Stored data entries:

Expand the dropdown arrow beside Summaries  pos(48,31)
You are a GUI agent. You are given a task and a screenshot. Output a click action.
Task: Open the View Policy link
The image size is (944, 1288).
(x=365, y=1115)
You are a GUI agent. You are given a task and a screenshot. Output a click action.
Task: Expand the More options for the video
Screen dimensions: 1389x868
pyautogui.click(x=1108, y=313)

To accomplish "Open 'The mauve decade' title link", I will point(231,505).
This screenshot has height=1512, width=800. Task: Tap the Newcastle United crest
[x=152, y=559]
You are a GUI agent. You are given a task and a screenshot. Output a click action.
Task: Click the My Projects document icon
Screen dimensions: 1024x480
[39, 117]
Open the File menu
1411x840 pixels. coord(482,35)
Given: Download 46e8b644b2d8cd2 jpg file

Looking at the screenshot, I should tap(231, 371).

- Problem to solve:
Exactly as they appear above, the records are to be transcribed in full.

- Task answer:
Expand the dropdown arrow beside Summaries  pos(48,31)
You are a GUI agent. You are given a task and a screenshot. Output a click action.
Task: Open the View Policy link
The image size is (944, 1288).
(x=365, y=1115)
You are a GUI agent. You are given a task and a screenshot. Output a click action.
Task: Expand the More options for the video
Screen dimensions: 1389x868
pyautogui.click(x=1108, y=313)

To accomplish "Open 'The mauve decade' title link", I will point(231,505).
This screenshot has height=1512, width=800. Task: Tap the Newcastle United crest
[x=152, y=559]
You are a GUI agent. You are given a task and a screenshot. Output a click action.
Task: Click the My Projects document icon
Screen dimensions: 1024x480
[39, 117]
Open the File menu
1411x840 pixels. coord(482,35)
Given: Download 46e8b644b2d8cd2 jpg file

Looking at the screenshot, I should tap(231, 371).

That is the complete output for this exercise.